Figure 12 depicts the fatigue life of a bridge with a span of 25 m. It was also discovered that as the train interval increases at the same speed, the fatigue life of the bridge rises. The fatigue life curve of a 30 m-span bridge, which is primarily divided into three stages, is substantially different at the same interval: (1) when the vehicle speed is less than 60 km/h, the fatigue life reduces as the vehicle speed increases; (2) when the vehicle speed is 60 km/h to 78 km/h, the fatigue life increases fast as the vehicle speed increases; (3) when the vehicle speed is increased from 78 km/h to 116 km/h, the fatigue life drops, but the reduction range can be ignored; (4) with a vehicle speed greater than 116 km/h, the fatigue life increases first, then falls.
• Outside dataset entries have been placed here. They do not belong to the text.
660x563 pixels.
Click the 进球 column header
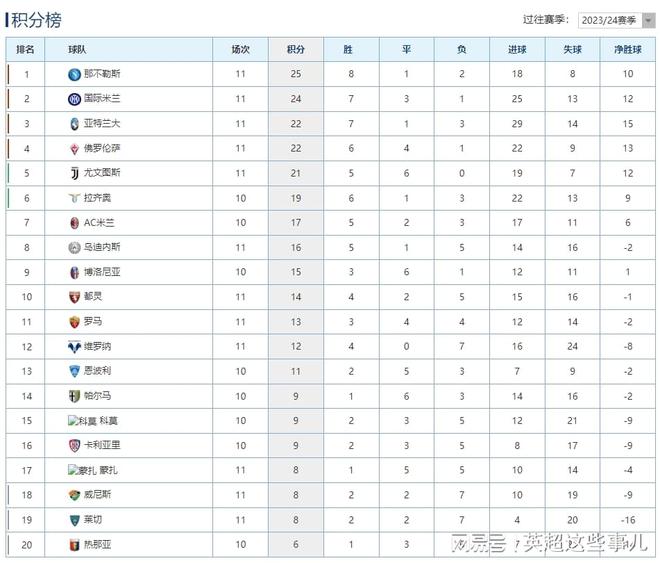click(x=517, y=50)
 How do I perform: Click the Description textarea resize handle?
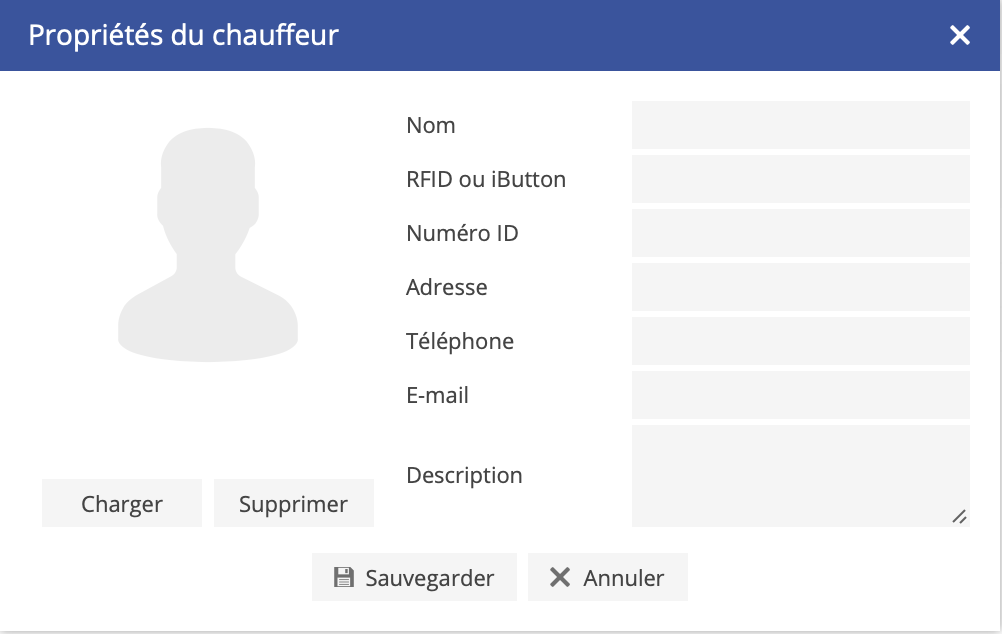click(960, 517)
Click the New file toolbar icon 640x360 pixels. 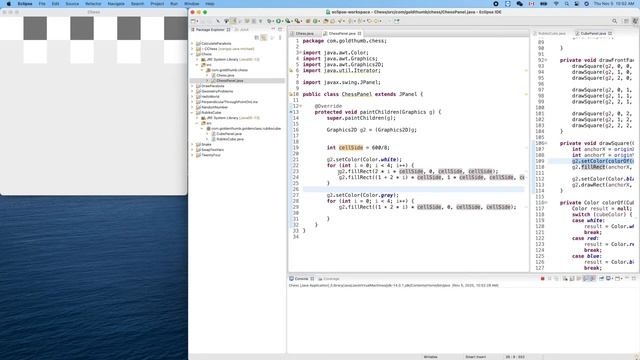193,21
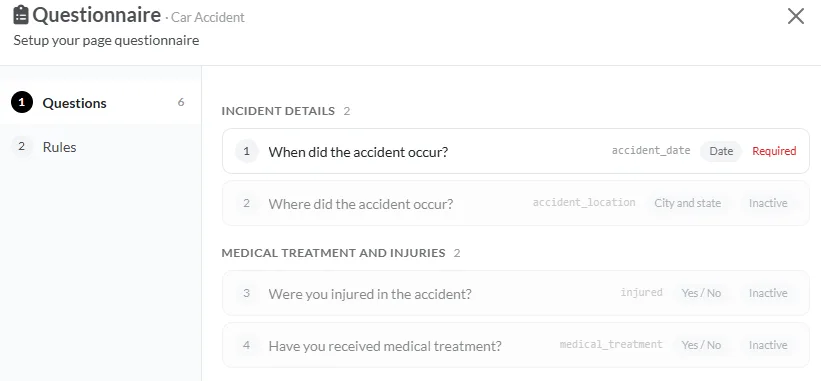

From the perspective of fatigue life, it is recommended to control the speed within the range of 78 km/h to 116 km/h when driving on a 25 m-span bridge.

5. Conclusions

A vehicle–bridge system coupled model is developed to analyze the fatigue life of an intercity railway viaduct. FEM is utilized to build the bridge model, while multi-body dynamics is used to simulate the vehicle, and the wheel rail close fitting model is used to couple the two into a time-varying system. The bridge’s stress ergodic curve can be calculated, and the rain-flow counting method is then used to count the bridge stress amplitude and related cycle times of the vehicle passing by. The corrosion effect of the reinforcement and concrete components is also taken into account. The cumulative damage of the 30 m-span and 25 m-span bridges is evaluated at various vehicle speeds, operating intervals, and whether or not material corrosion is taken into account. Finally, the bridge’s fatigue life is assessed, and the following findings are drawn:

(1)

The vehicle speed has a significant impact on the bridge’s displacement and stress ergodic curve; when the vehicle passes through different span bridges, the displacement and ergodic curve trends are drastically different, with 30 m-span bridges having higher peak displacement and stress than 25 m-span bridges. However, the dynamic stress amplitudes of the two types of spans are close.

(2)

Vehicle speed has a significant impact on the stress amplitude and cycle times, with the majority of cycles concentrated in the small stress amplitude stage.

(3)

According to cumulative curves, material corrosion should be considered, and there is no evident law governing the impact of vehicle speed on the cumulative damage curve.

(4)

The bridge fatigue life is inconsistent at different speeds, and the fatigue life of bridges with different spans is vastly different. Based on this, the recommended vehicle speed is proposed from the standpoint of fatigue life. For bridges with a 30 m span, it is recommended that the speed be kept between 115 km/h and 70 km/h; for bridges with a 25 m span, the speed should be kept between 78 km/h and 116 km/h.

(5)

Under the long-term fatigue load, the structure will have stiffness degradation, which will increase the stress amplitude of reinforcement and concrete. In addition, the interlayer components may be damaged. How to reasonably consider the degradation and damage is a problem that needs to be paid attention to in the future.